Texto =

Grant, que já fez trabalho de organização comunitária em torno do trabalho com sexo e já foi trabalhadora sexual, falou na sexta-feira com a Salon sobre os argumentos contra proibir a prostituição, os vínculos entre trabalho sexual, serviço comunitário e trabalho em mídias sociais e os desafios de construir um movimento das trabalhadoras sexuais. Segue-se um resumo de nossa conversa:

P: Você escreve que “puta talvez seja o insulto intersetorial original”. Como assim, e como isso dá forma à política do trabalho sexual?

R: O que nós esquecemos, ao falar sobre o que as trabalhadoras sexuais chamam de “fobia de puta”, é que não se trata apenas de uma forma de fobia, ou medo, ou repugnância dirigida às pessoas que fazem trabalho sexual. Há algo mais acontecendo aí. E isso é o “estigma de puta”. E o “estigma de puta” é algo que não se aplica somente a trabalhadoras sexuais, pode-se aplicá-lo a um monte de coisas… Há homens que fazem trabalho sexual, pessoas que são trans, ou que não se encaixam em gêneros que fazem trabalho sexual, mas parece que a parte do leão de nossa bagagem cultural em torno do trabalho com sexo tem realmente como alvo a mulher, e isso por causa do “estigma de puta”. Que existe uma maneira como as mulheres são percebidas como sexuais demais, baratas demais… Todas essas coisas se referem a preconceitos sobre raça, classe e gênero. E nunca é uma coisa só…

Estudei as reações que mulheres de cor que são feministas, particularmente mulheres negras, tinham às “marchas das vadias”, e achei isso muito instrutivo. Você sabe, dizer que reivindicar nossa sexualidade é uma coisa quando você não está socialmente estigmatizada como alguém que já é uma vadia, da maneira como a sexualidade das mulheres negras é socialmente estigmatizada. Mas isso não é apenas operar com base em “você é uma mulher sexualmente insubmissa, você é sexual demais, você é vadia demais”, mas é operar sempre com nossas ideias sobre raça e classe, e também uma representação de gênero. Olhando para quantas vezes mulheres são policiadas nas ruas, acusadas de ser trabalhadoras sexuais só por estarem em público enquanto trans, e quão generalizado esse fenômeno é. É o que eu quero dizer quando digo que isso é “o insulto intersetorial original”. É assim que pessoas reais experimentam o fluxo da opressão em suas vidas cotidianas. Não é apenas sobre “trabalho sexual”, é sobre raça, e classe, e gênero.

Registros de dados =
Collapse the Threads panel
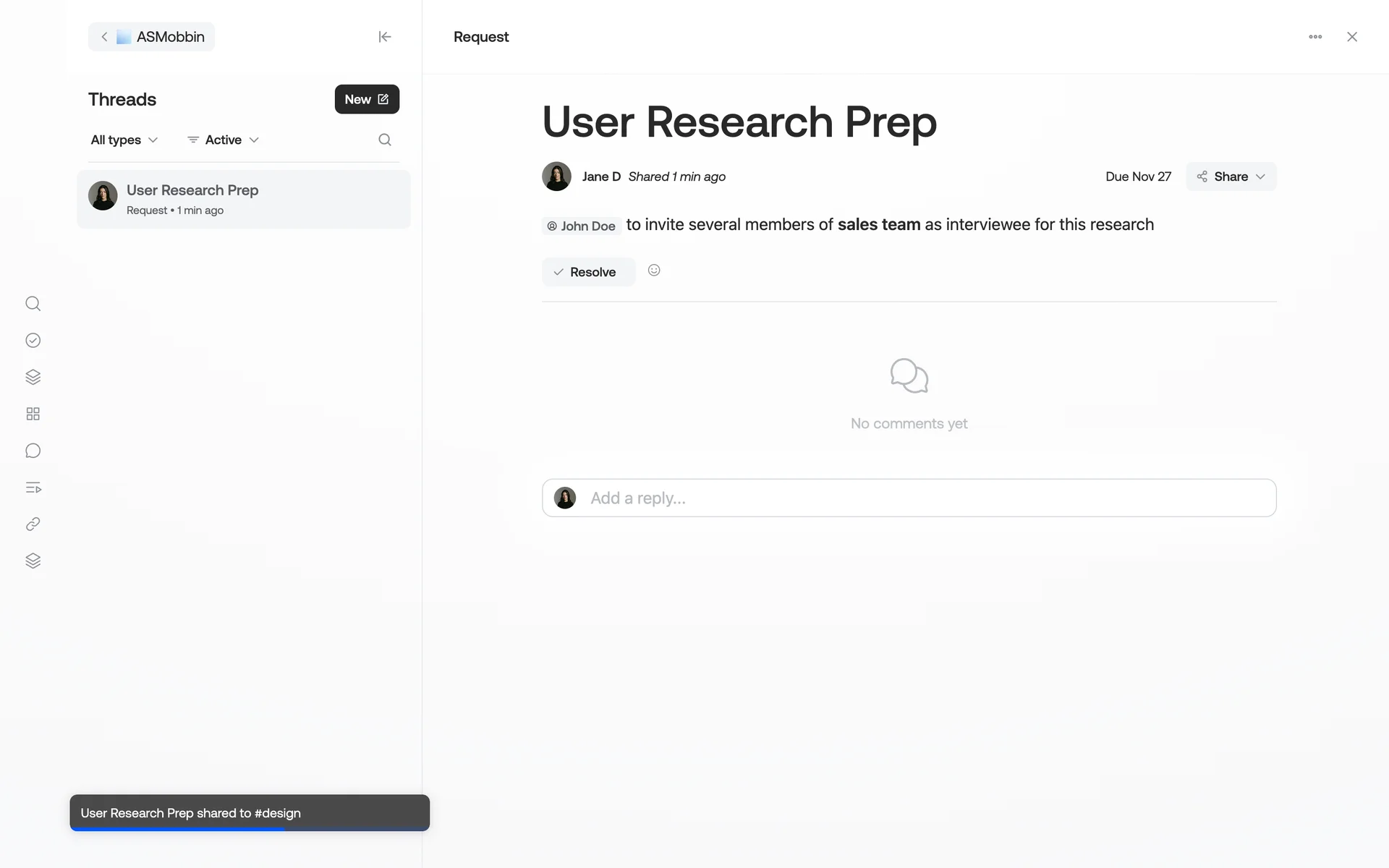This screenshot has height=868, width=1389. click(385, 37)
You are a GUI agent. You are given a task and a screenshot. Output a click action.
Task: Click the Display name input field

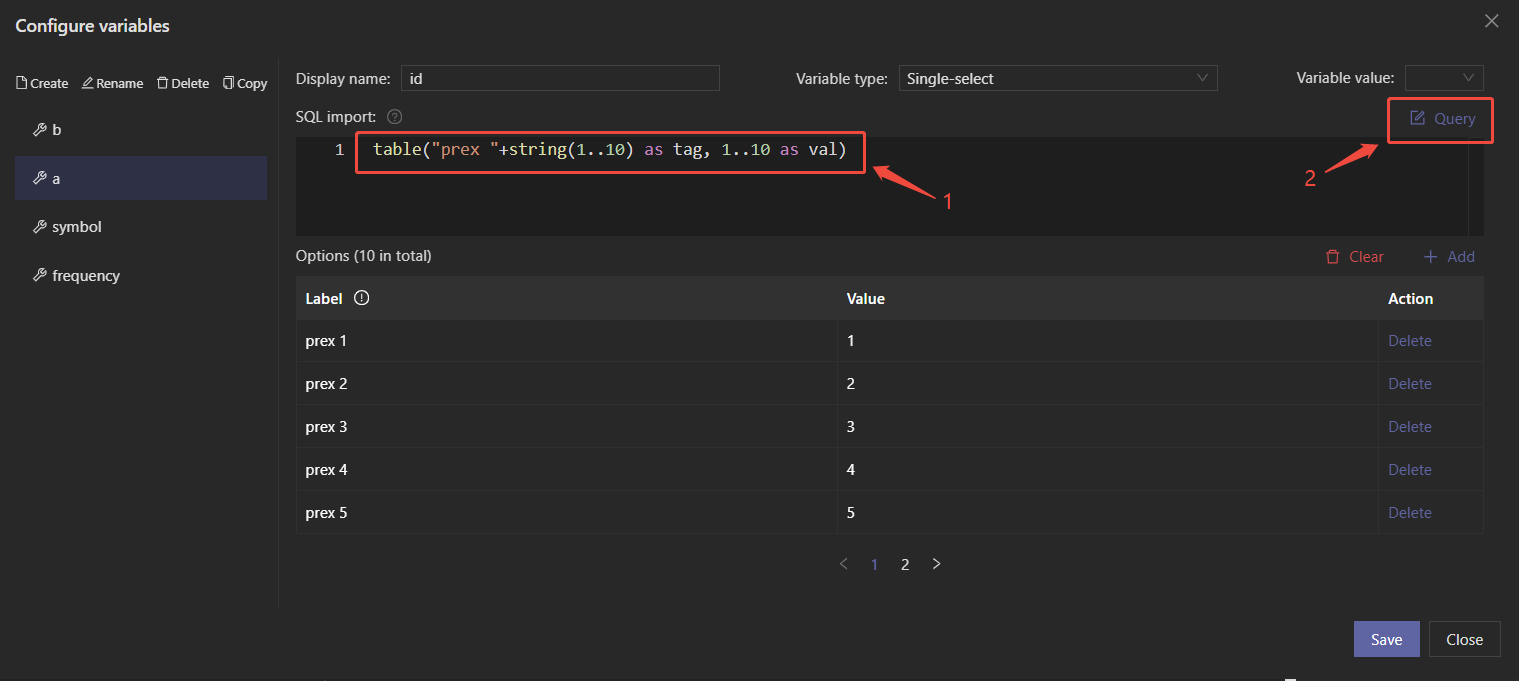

...

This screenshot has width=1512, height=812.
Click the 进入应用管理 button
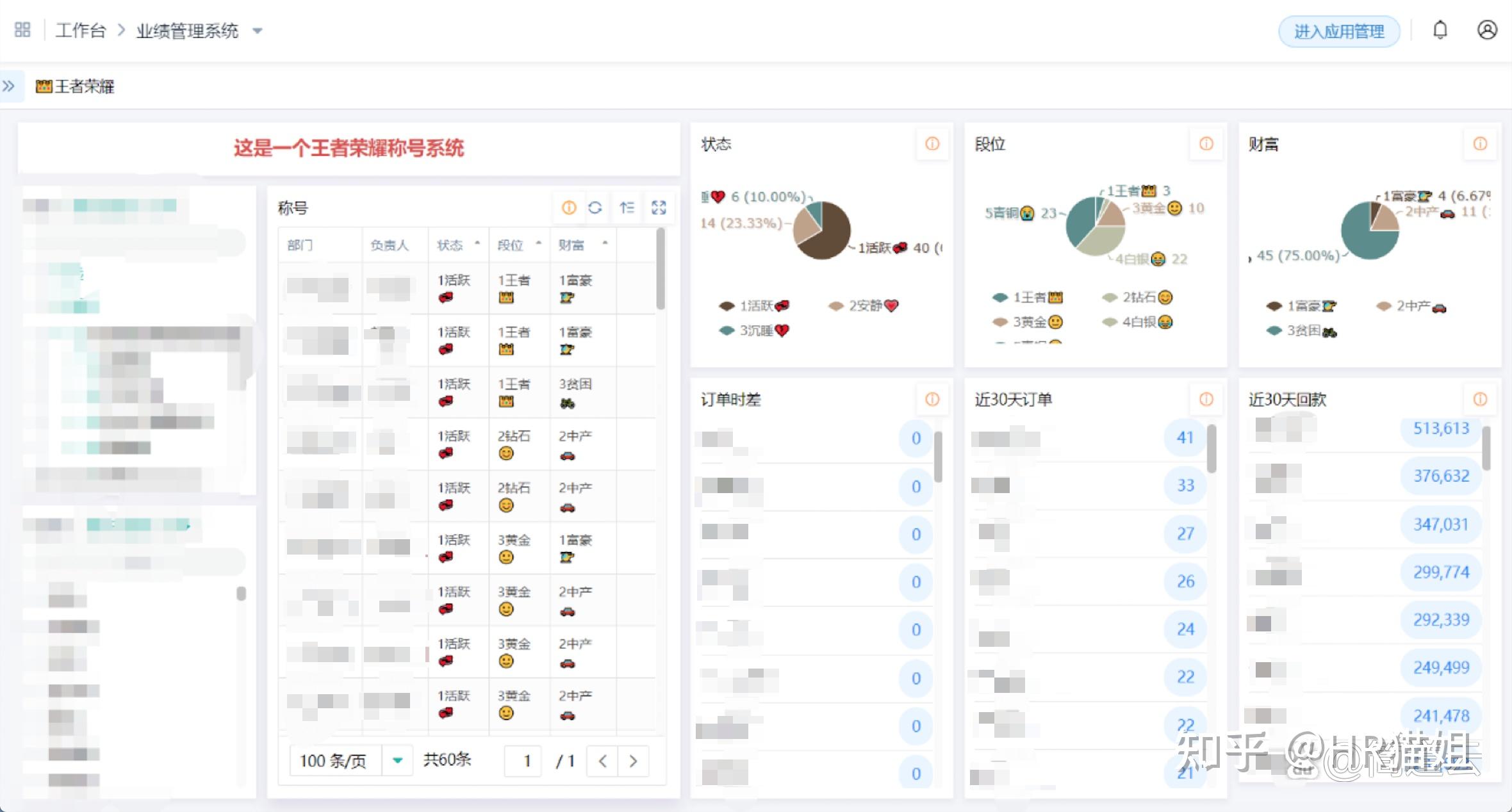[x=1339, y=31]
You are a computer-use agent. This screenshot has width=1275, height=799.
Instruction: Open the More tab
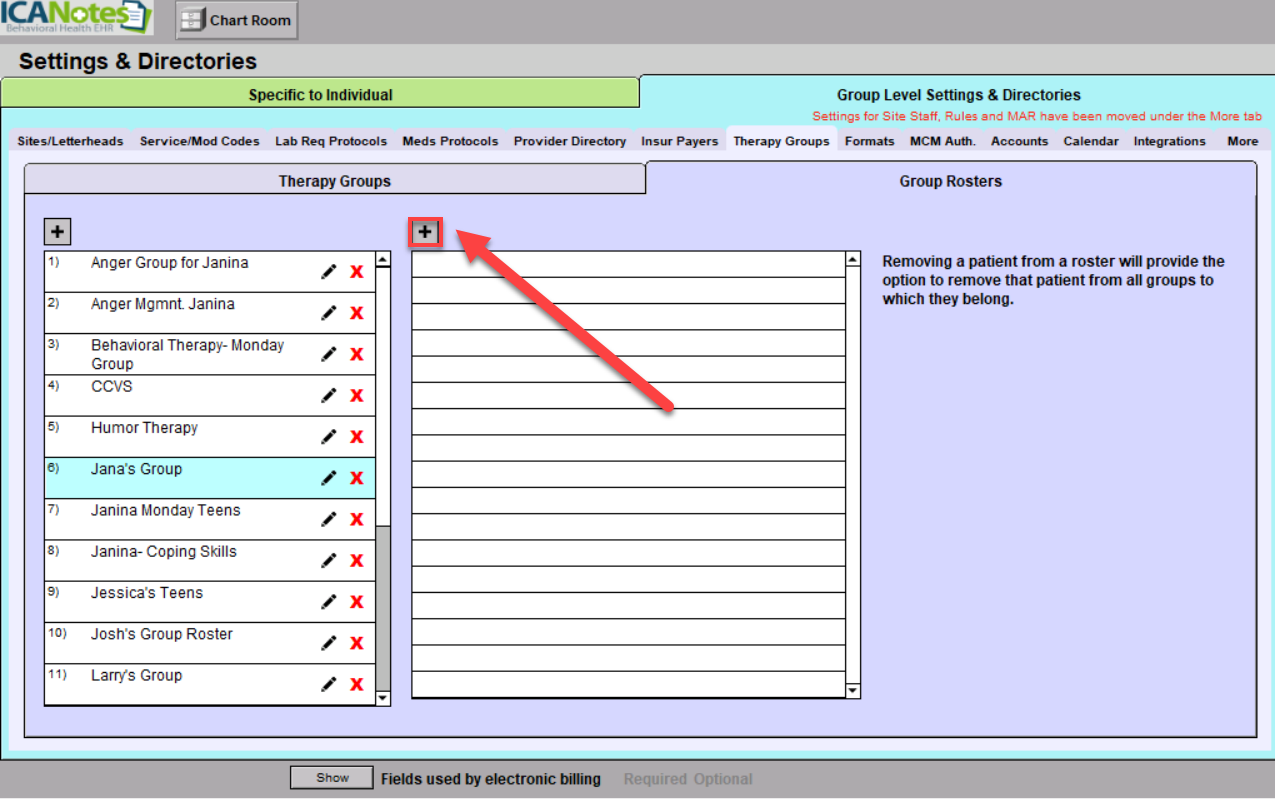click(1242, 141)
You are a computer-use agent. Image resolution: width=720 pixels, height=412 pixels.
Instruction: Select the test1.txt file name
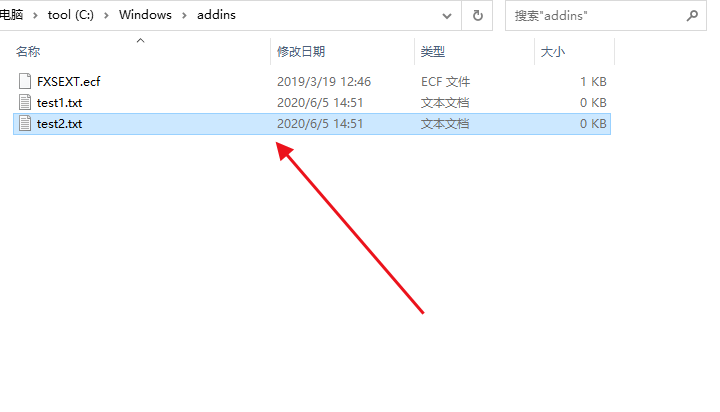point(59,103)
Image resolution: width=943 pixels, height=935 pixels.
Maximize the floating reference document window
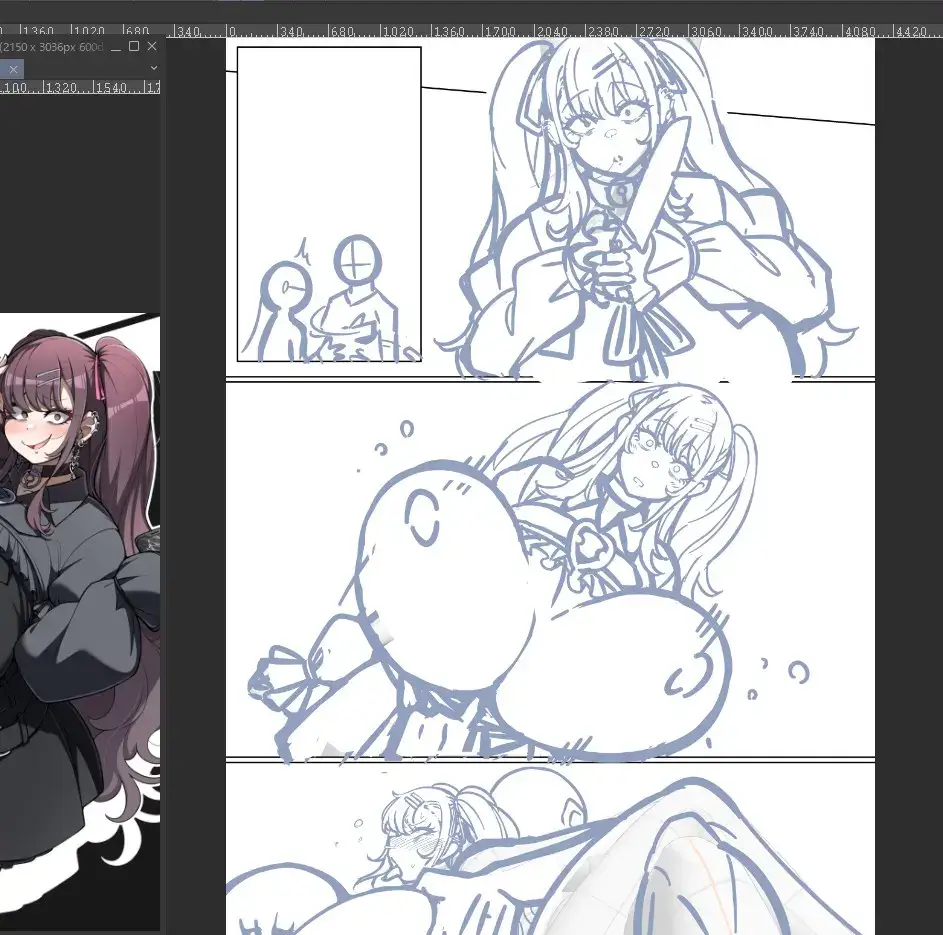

--

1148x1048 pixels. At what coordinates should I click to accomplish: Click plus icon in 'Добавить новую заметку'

Tarefas =
1. Resuma o texto em duas frases.
2. Devolva sem alterações as linhas das entradas desde a que contém "Image resolution: width=943" até a que contém "Maximize the floating", incluindo ambas.

Respostas =
1. Grant, que já foi trabalhadora sexual e organizadora comunitária, falou com a Salon sobre trabalho sexual e explicou que o "estigma de puta" vai além do medo ou da repugnância dirigidos a quem faz trabalho sexual e tem como alvo sobretudo a mulher. Para ela, esse estigma opera sempre com preconceitos de raça, classe e gênero, como mostram as reações de feministas negras às "marchas das vadias" e o policiamento de mulheres trans nas ruas, e por isso "puta" seria o insulto intersetorial original.

2.
Image resolution: width=943 pixels, height=935 pixels.
Maximize the floating reference document window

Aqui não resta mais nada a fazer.